[The data]
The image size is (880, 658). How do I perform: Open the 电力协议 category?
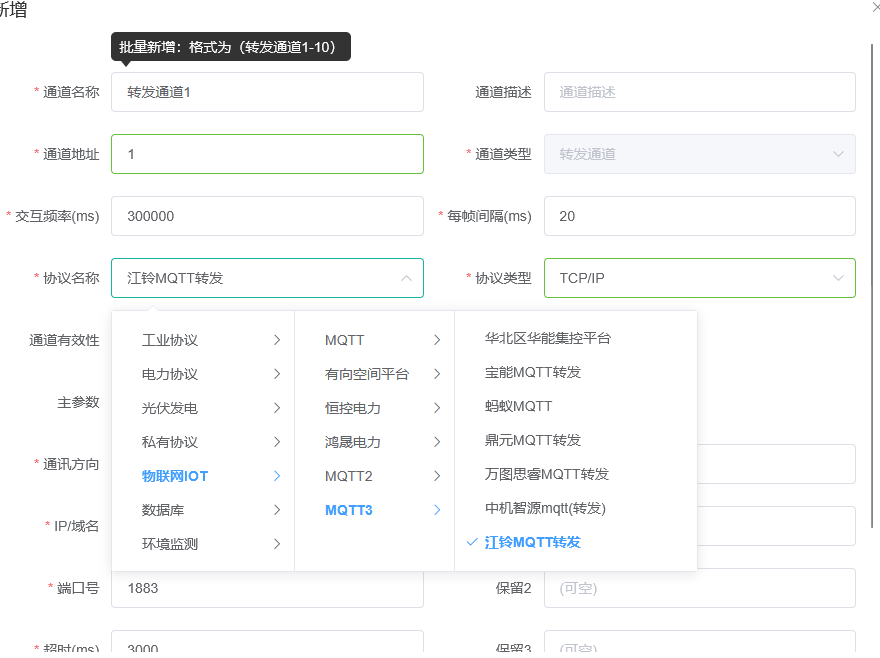pos(170,374)
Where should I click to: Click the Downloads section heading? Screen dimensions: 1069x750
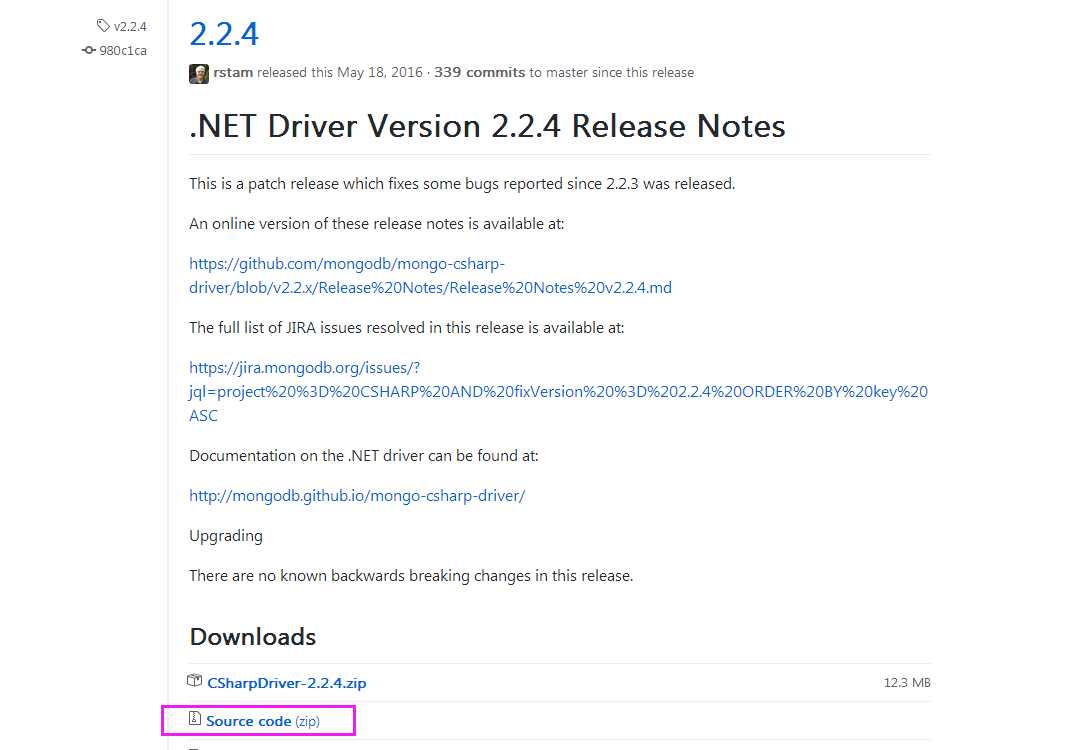click(253, 637)
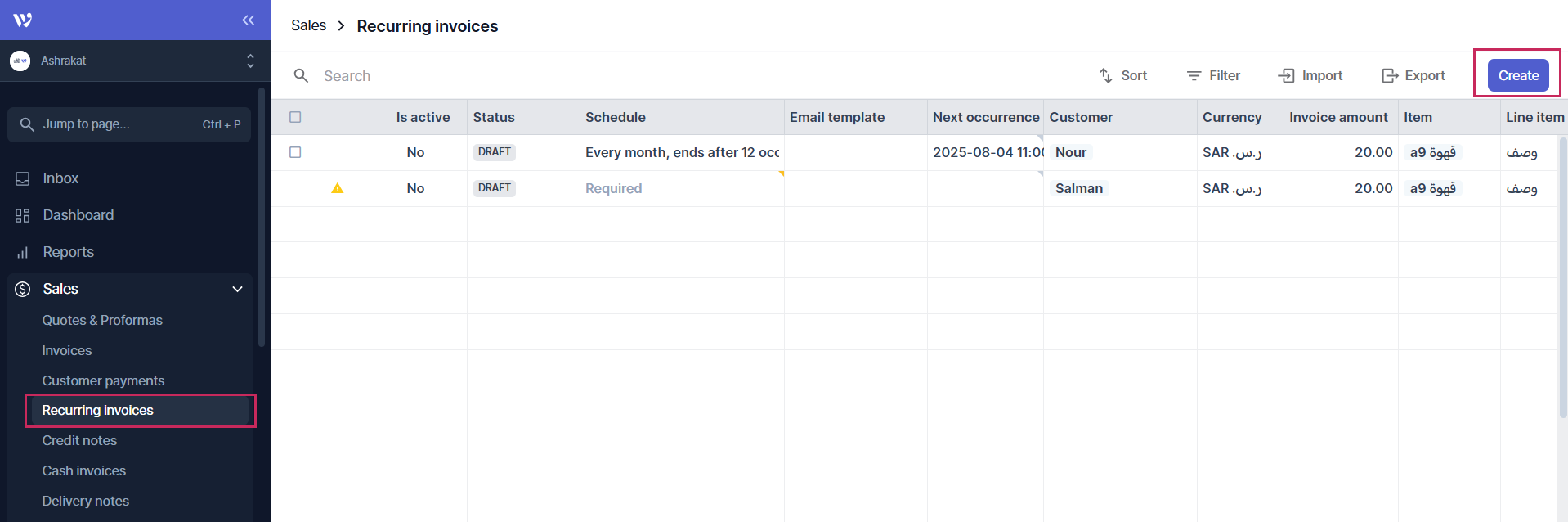This screenshot has width=1568, height=522.
Task: Click the logo icon in top-left corner
Action: coord(23,20)
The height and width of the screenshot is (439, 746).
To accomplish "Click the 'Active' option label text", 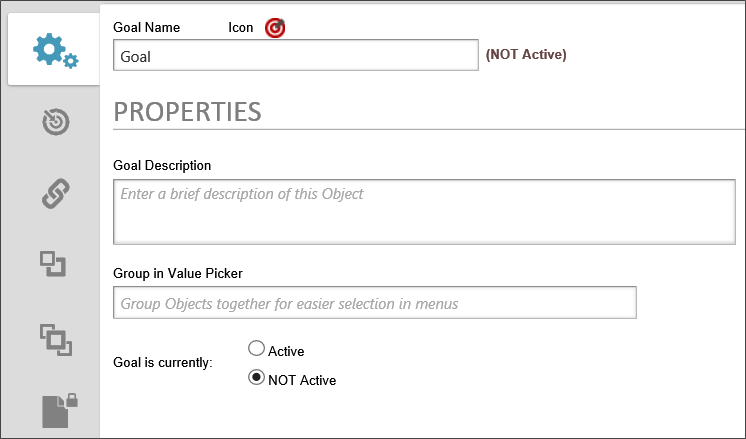I will pos(286,351).
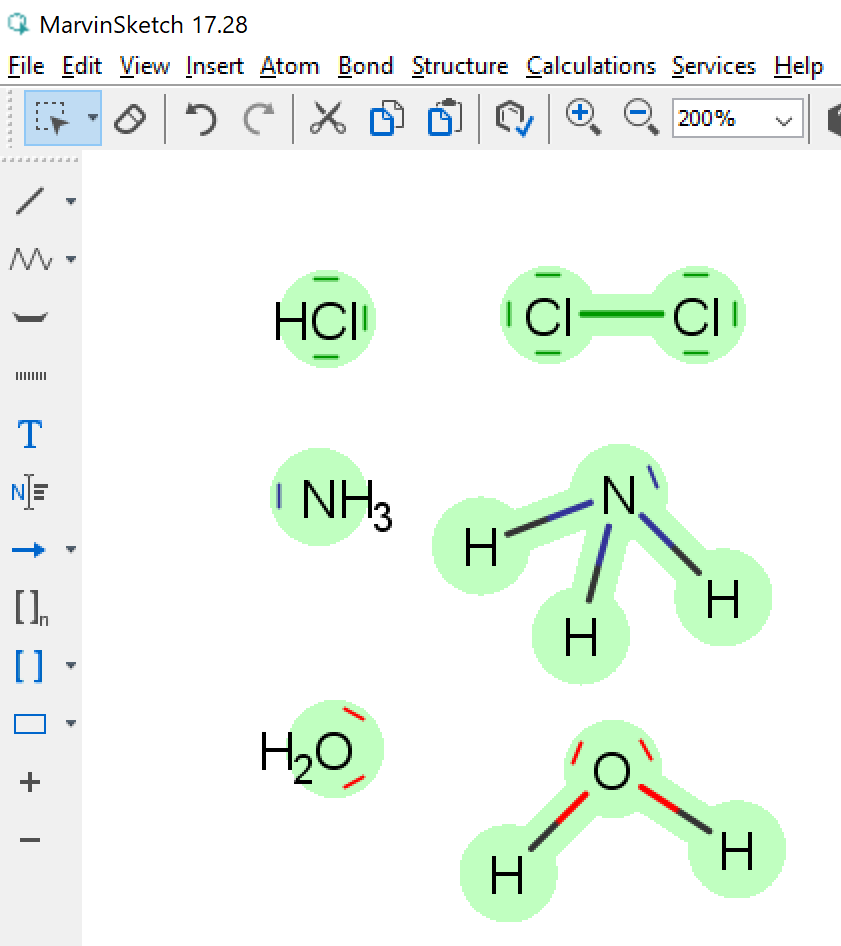Viewport: 841px width, 946px height.
Task: Click the Undo arrow icon
Action: pyautogui.click(x=201, y=119)
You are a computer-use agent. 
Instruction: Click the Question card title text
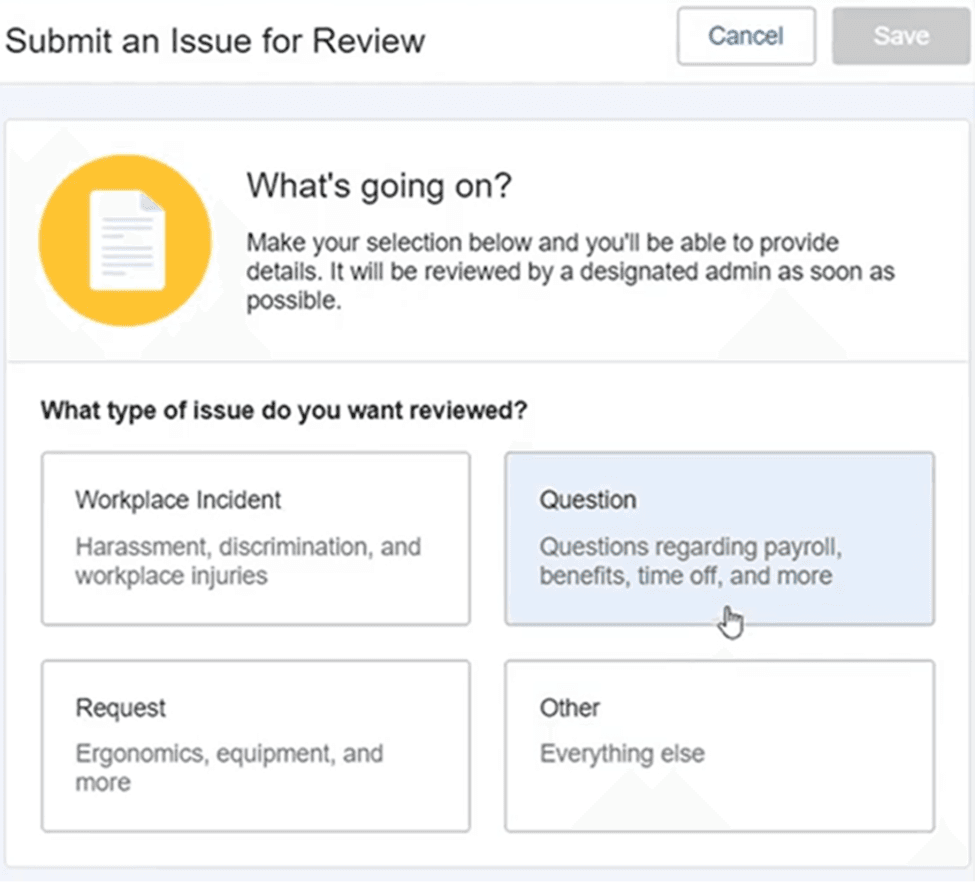tap(588, 500)
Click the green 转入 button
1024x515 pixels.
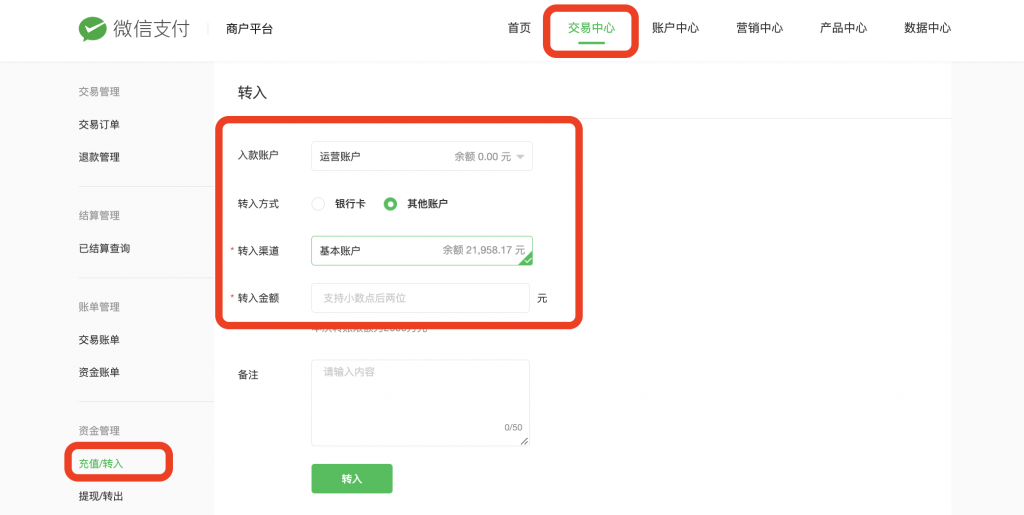coord(352,479)
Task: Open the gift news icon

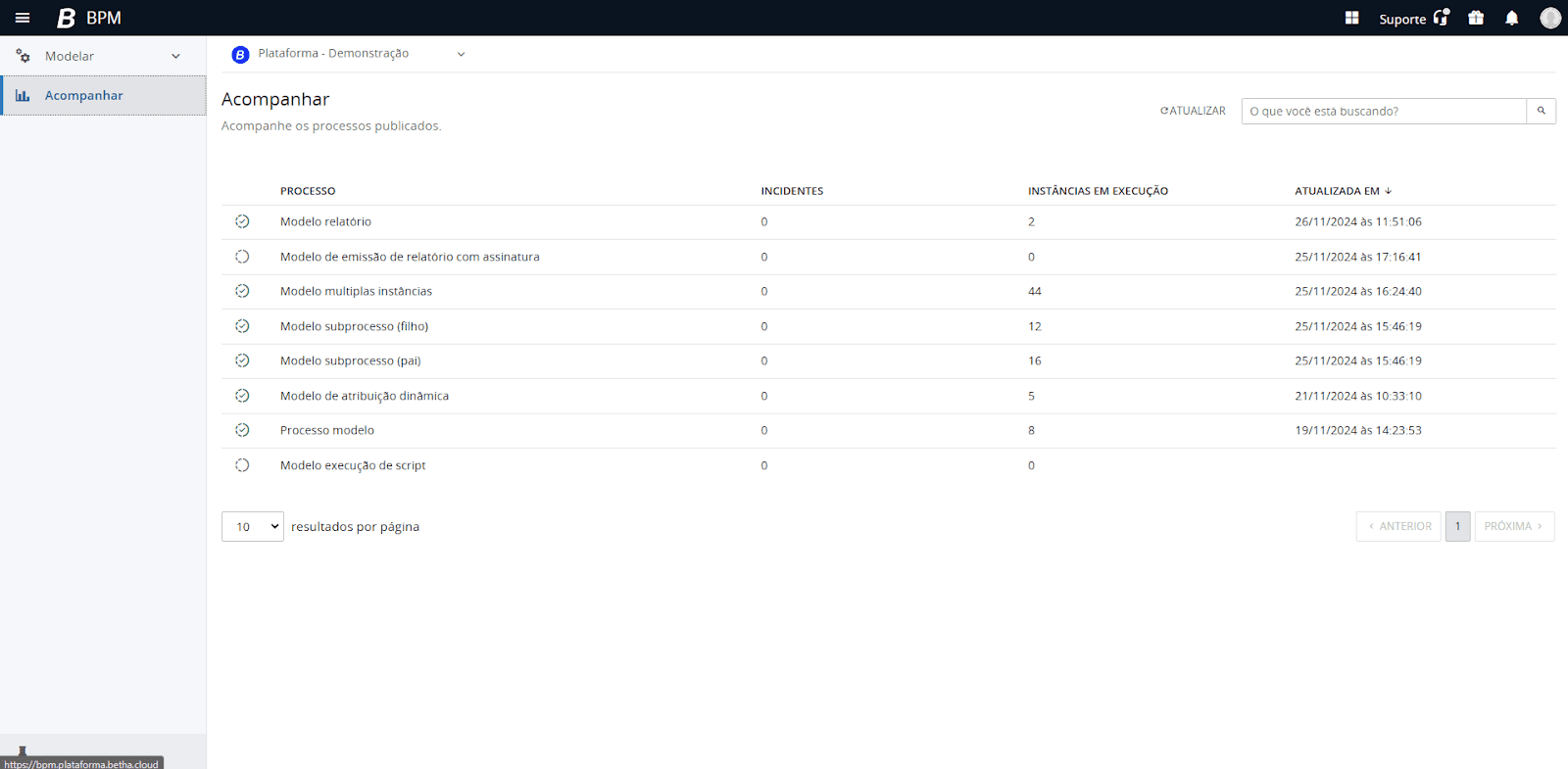Action: click(1476, 18)
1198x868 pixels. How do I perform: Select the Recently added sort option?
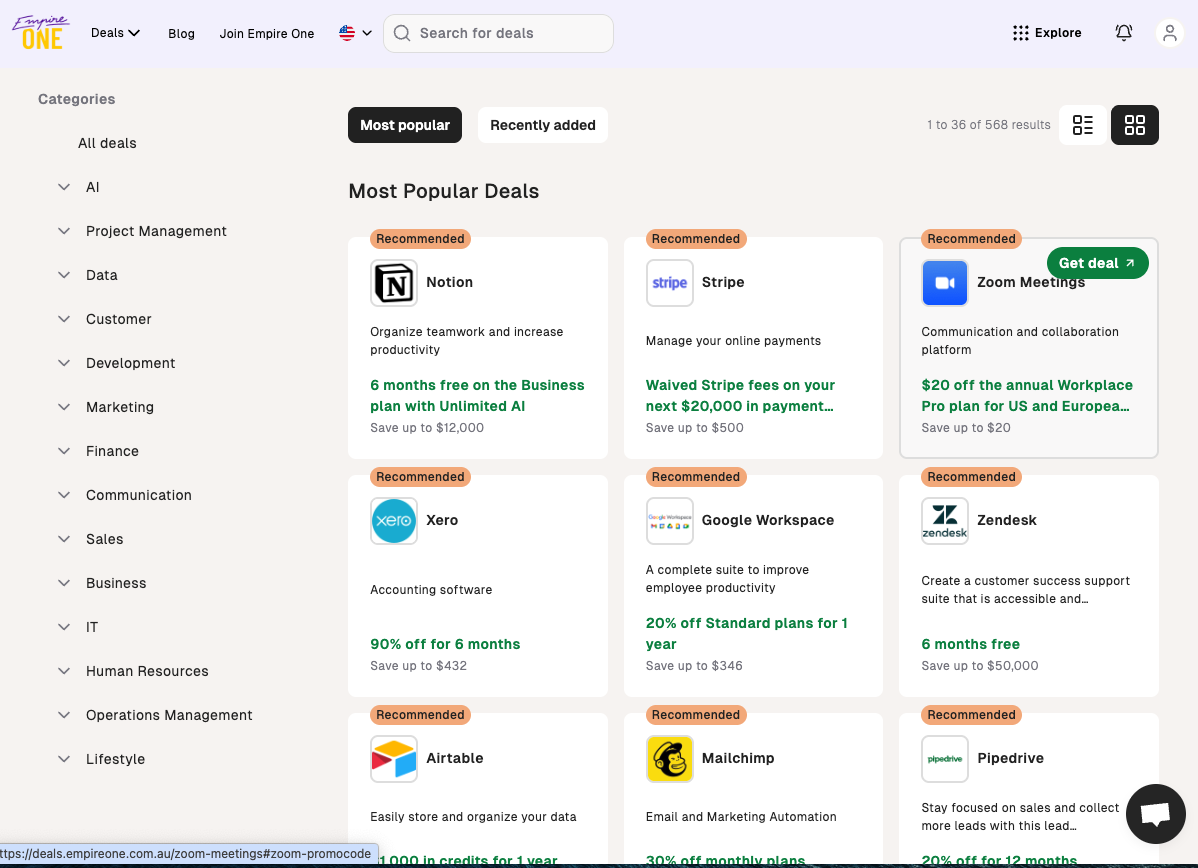(542, 125)
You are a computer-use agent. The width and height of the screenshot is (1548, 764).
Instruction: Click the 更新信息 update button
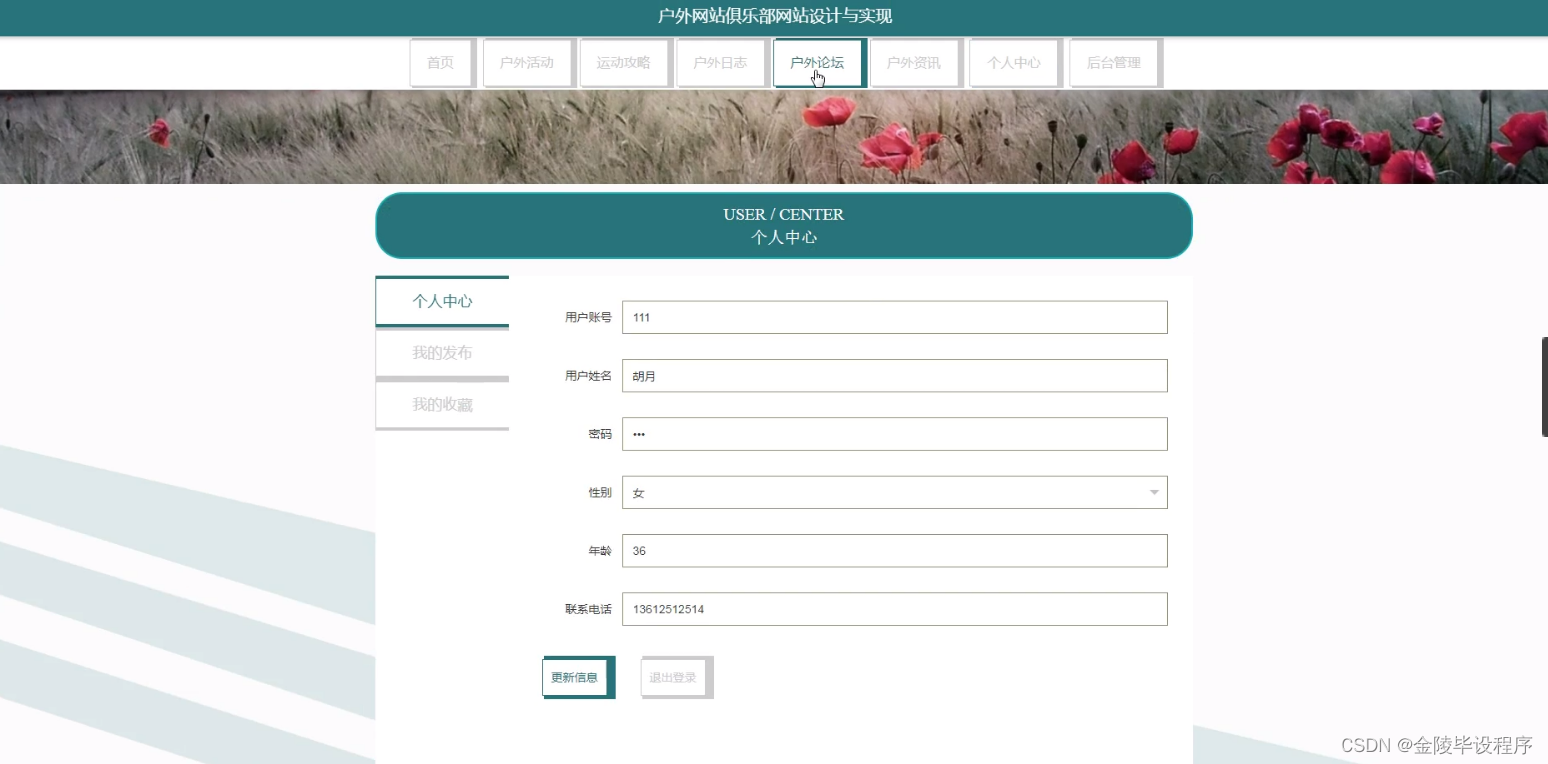pos(577,677)
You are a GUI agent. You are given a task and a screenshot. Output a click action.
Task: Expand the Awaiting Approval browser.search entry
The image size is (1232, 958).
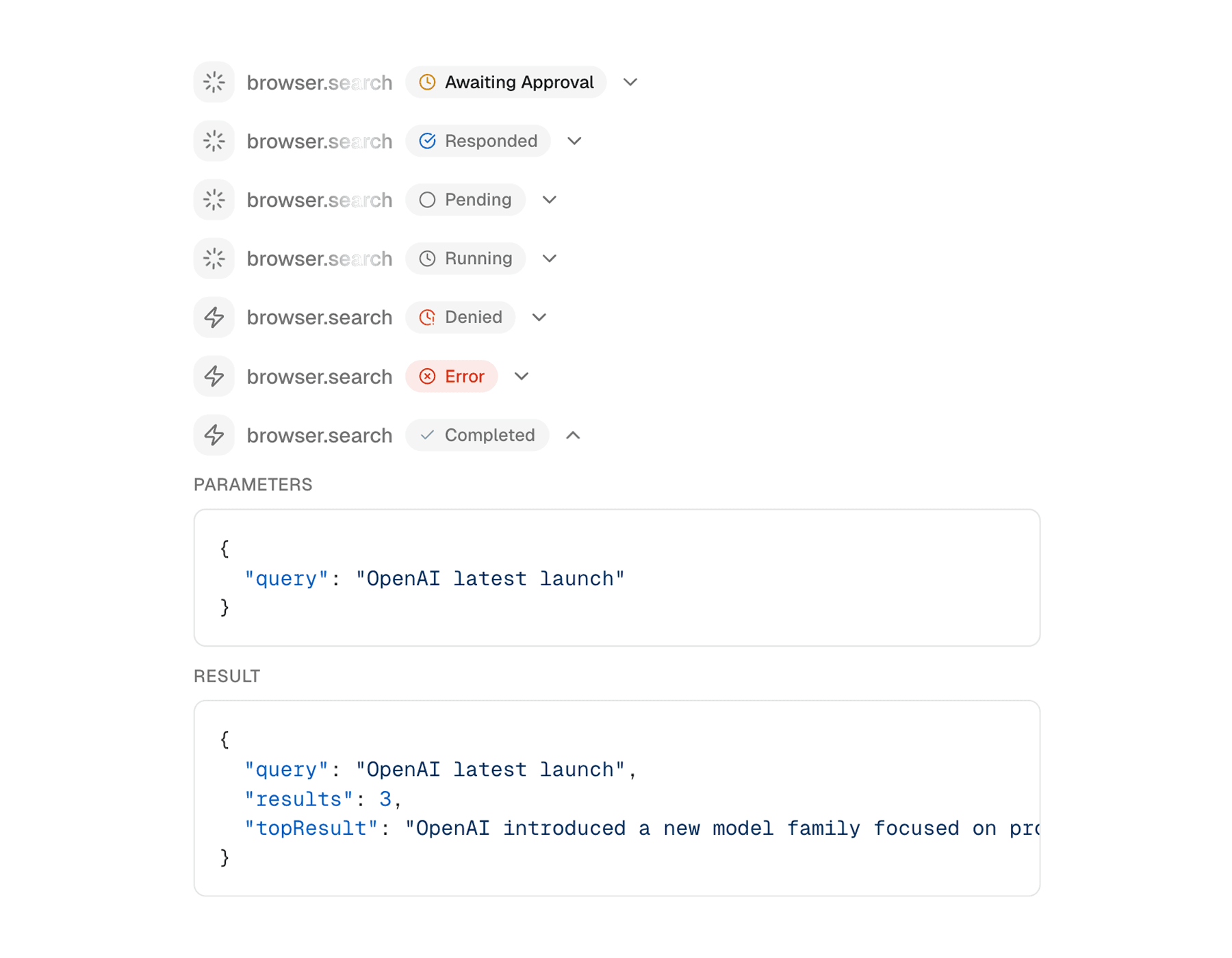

[What to work on]
Omitting all pictures, restate word for word the lines from the one containing "Instruction: Click the 更新信息 update button" through the last line of the data.

[Solution to this exercise]
Instruction: Click the 更新信息 update button
pos(577,677)
You are a GUI agent. You are given a task and a screenshot. Output a click action.
Task: Expand the Awaiting Approval browser.search entry
The image size is (1232, 958).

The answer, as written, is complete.